オンライン使い〝卒後教育〟

オンライン研修の様子を紹介する平城修吾さん

平城さん 離島の「地理的な制約」超えて
幅広い活用呼び掛け

 離島に暮らす中での問題の一つとして、都市部で開かれる勉強会や講演会への参加にかかる経済的、時間的な負担が多いことがあげられる。名瀬在住の平城修吾さん(32)は、それによる「学習機会の不足」や「学習意欲の低下」を感じ、3年前からオンラインを使った研修会や講演会を始めた。現在は本職の作業療法士(以下OT)の傍ら、オンライン関連の講師としても活動している。

 「家族がけがをしたときに、島内の病院の技術では治療が難しい現状を目の当たりにした」という平城さんは、3年前から県作業療法士協会(以下県OT協)でオンラインを使った研修会の開催を始めた。

 平城さんが2020年の3月~5月に連載を担当した「作業療法ジャーナル」の論文によると、「県OT協が行った離島OTを対象とした調査によると、過去1年間の間に島外で行われた研修への参加回数が0回だったと回答した人は70%を超えた」という。その理由として「移動に伴う金銭的、時間的な負担が大きいことと、職場の人手不足で休みが取りづらい」などがあげられた。なかには「自己研さんをするほど金銭的に苦しくなり自暴自棄になった」との声もあったという。
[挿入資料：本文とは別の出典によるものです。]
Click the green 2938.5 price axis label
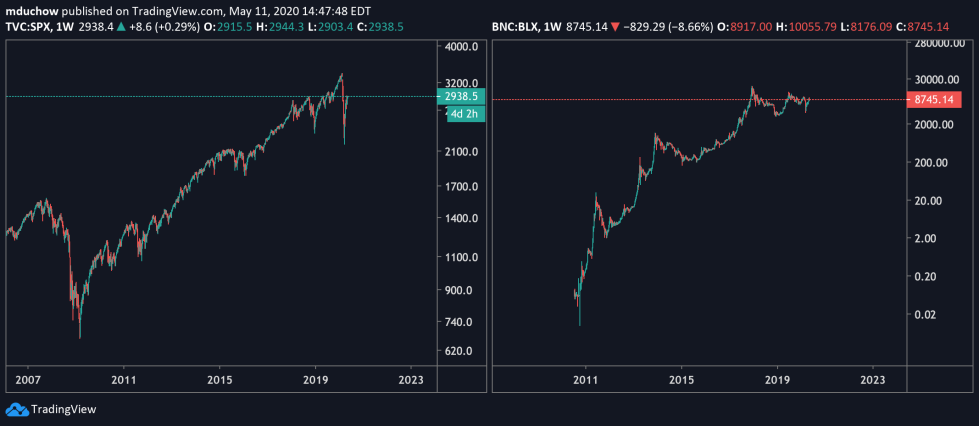This screenshot has width=979, height=426. (461, 96)
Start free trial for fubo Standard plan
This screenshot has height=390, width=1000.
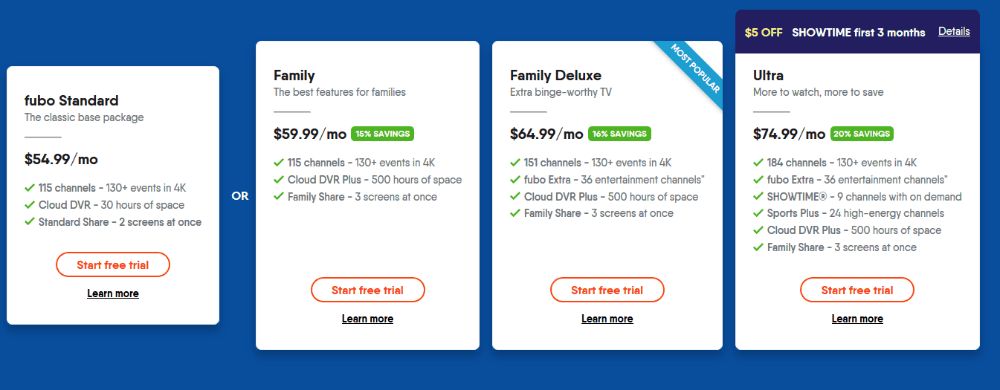[113, 264]
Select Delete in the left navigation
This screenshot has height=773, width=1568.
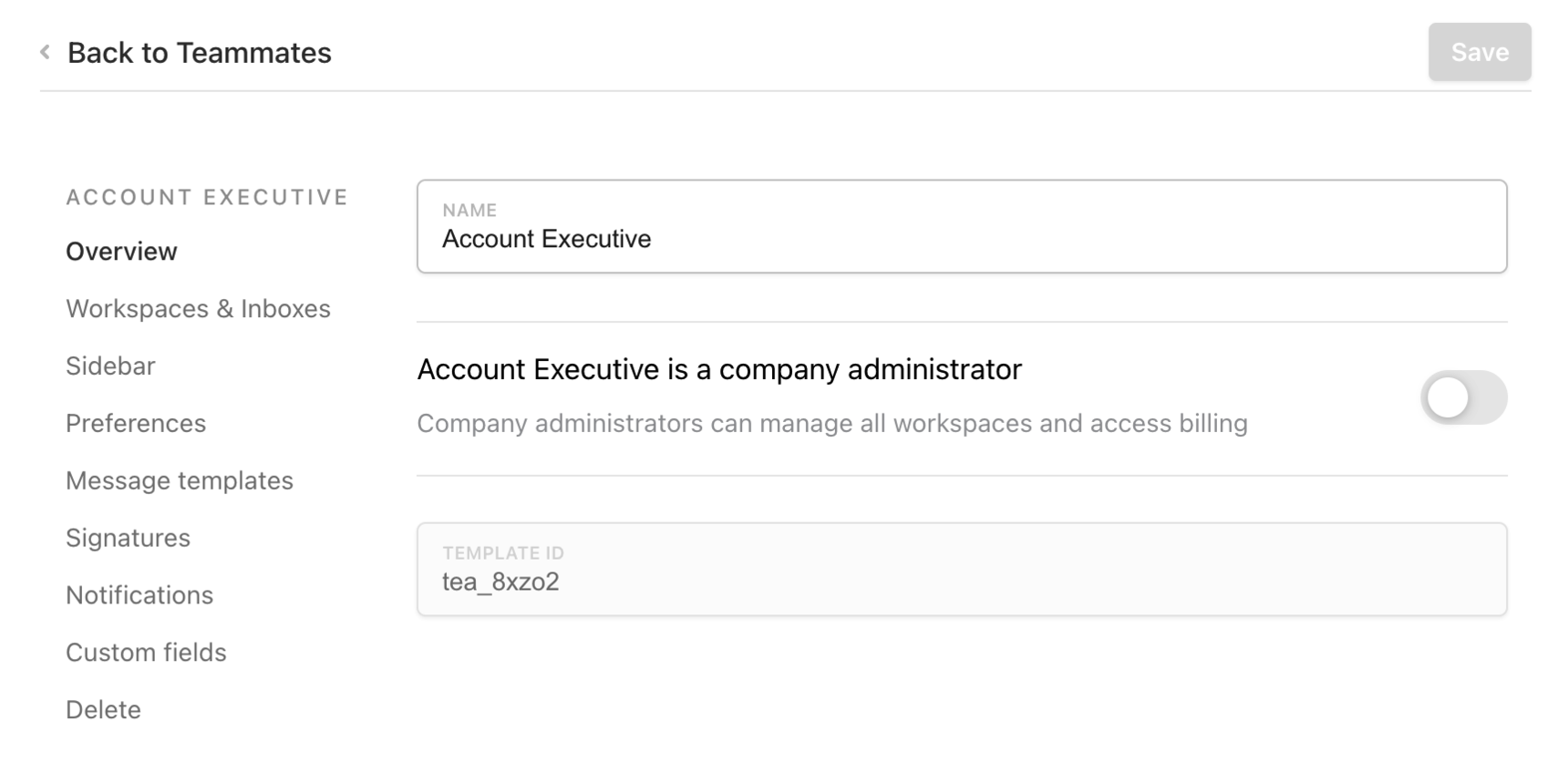(x=103, y=710)
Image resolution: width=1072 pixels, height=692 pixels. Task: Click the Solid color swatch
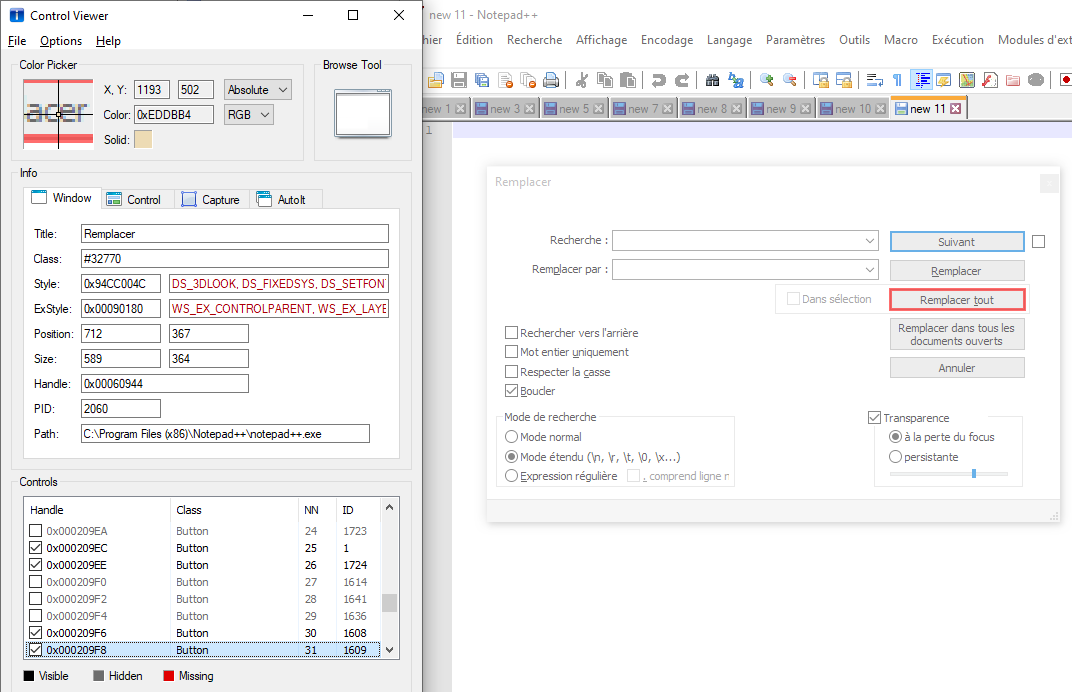click(x=143, y=140)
 平城さんは18年、神奈川県にある湘南OT交流会の研修に参加した。その際にオンライン研修の担当役員としての誘いを受け、19年4月に全国20か所をつなぐ大規模な研修会(参加者100人以上)のウェブ関連の担当を任された。各都道府県の会場に数十人が集まり同時に講義を受け、会場内でディスカッションを行うことでさらに知識が深まるという。

 現在は新型コロナウイルスの影響で集まることはできないが、オンライン研修会の需要が高まり、認知度が上がってきている。

 平城さんは、「OTに限らず、島内での教育(卒後教育や有名講師の講座など)にはオンラインの利用が有効。利用者の苦手意識を払しょく出来たら。『島だからできない』をなくしていきたい」と目標を語った。